**Exercise details**
Copy the listing from the line with "Open Ansicht WLAN Einzeln dropdown" to the end, swapping "Screen dimensions" for "Display size" and leaving everything else the same. Leave out the pictures.

┄┄┄┄┄┄

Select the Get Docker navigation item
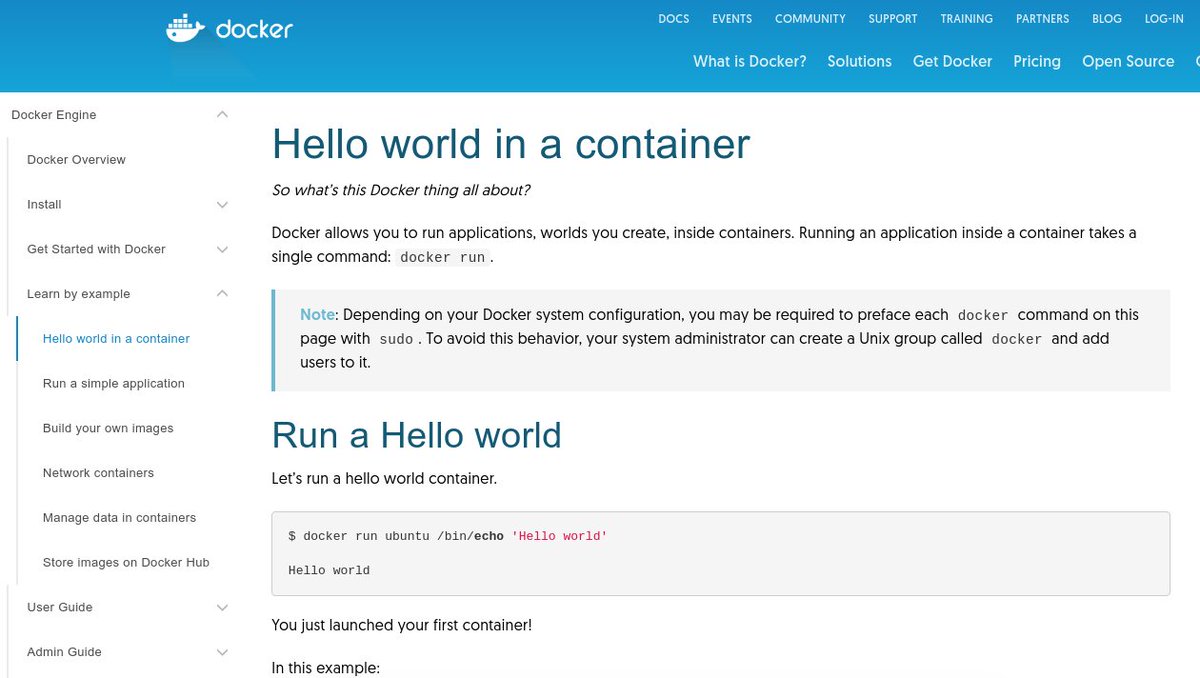1200x678 pixels. 952,61
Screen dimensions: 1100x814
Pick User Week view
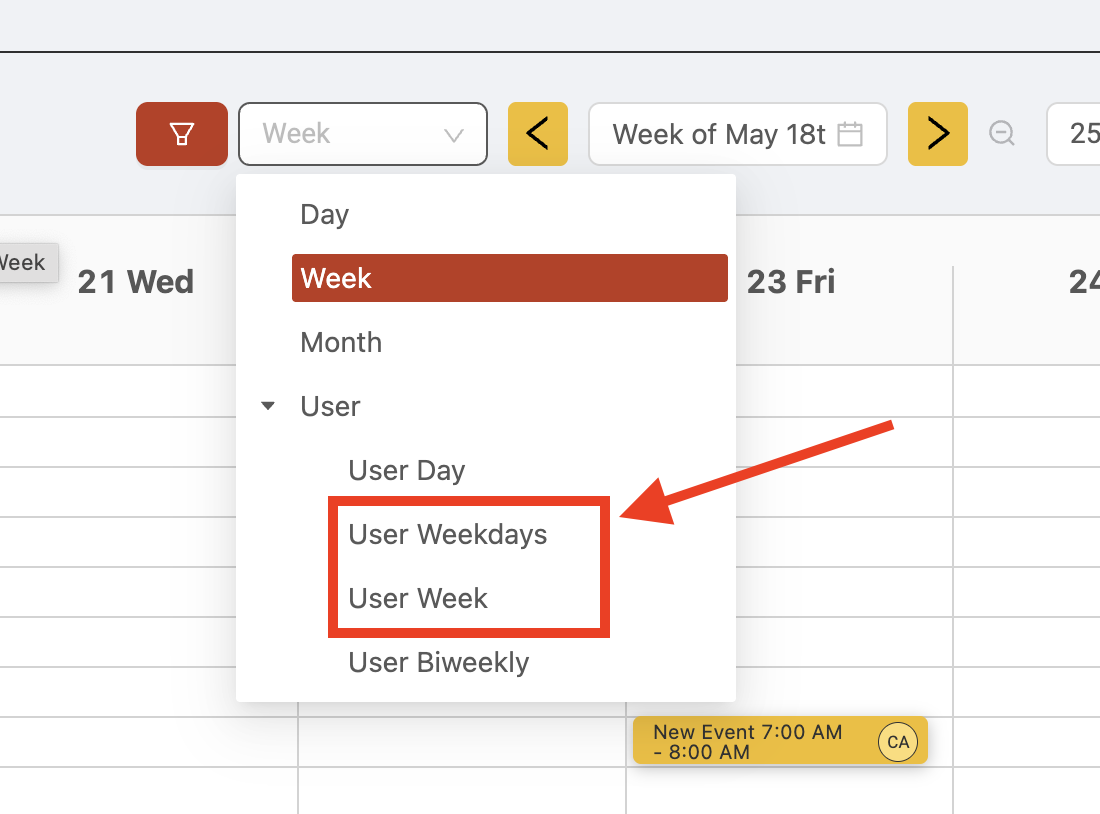[x=417, y=599]
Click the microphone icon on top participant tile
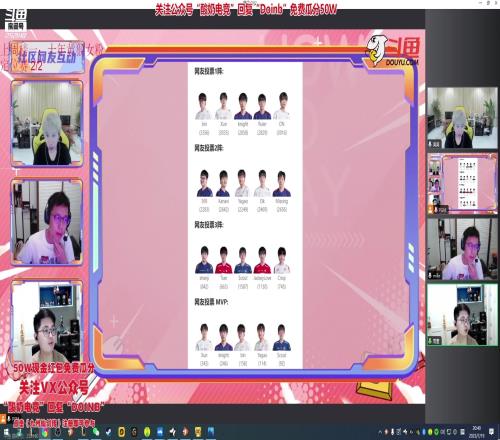500x440 pixels. (430, 144)
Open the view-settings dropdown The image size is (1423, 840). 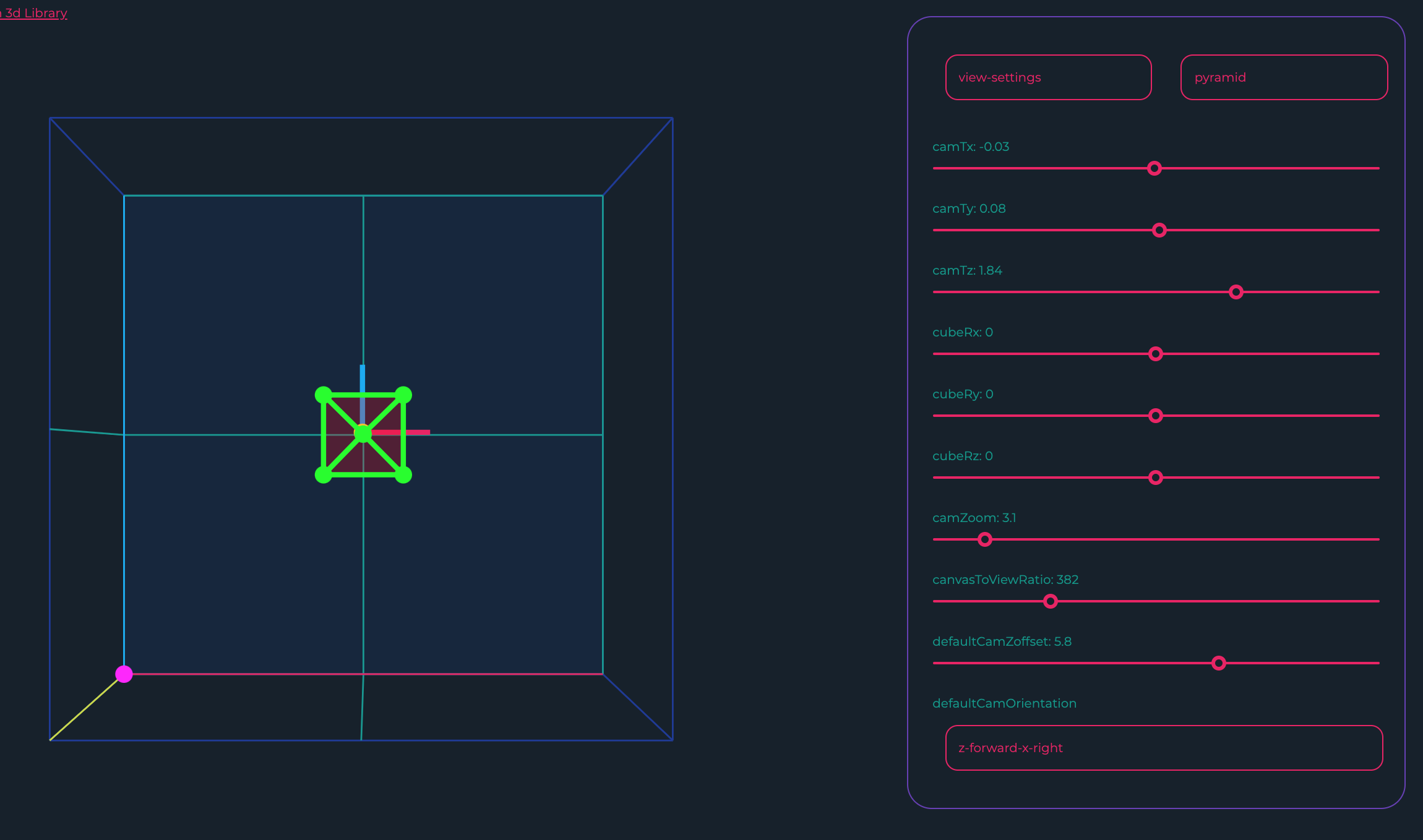pyautogui.click(x=1048, y=77)
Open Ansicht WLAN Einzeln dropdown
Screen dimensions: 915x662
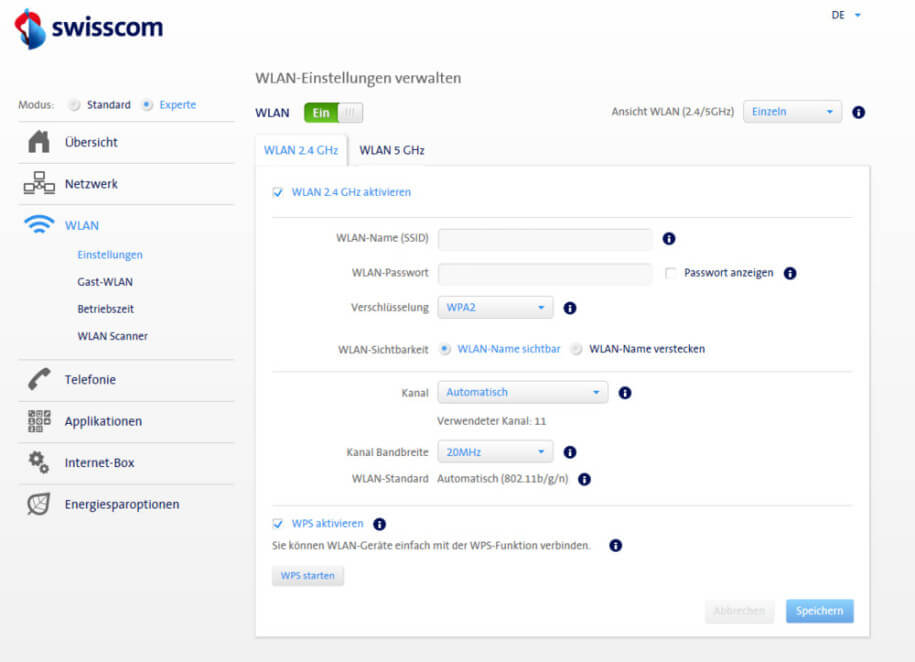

┄┄┄┄┄┄

**Response to this exercise**
Open Ansicht WLAN Einzeln dropdown
Display size: 915x662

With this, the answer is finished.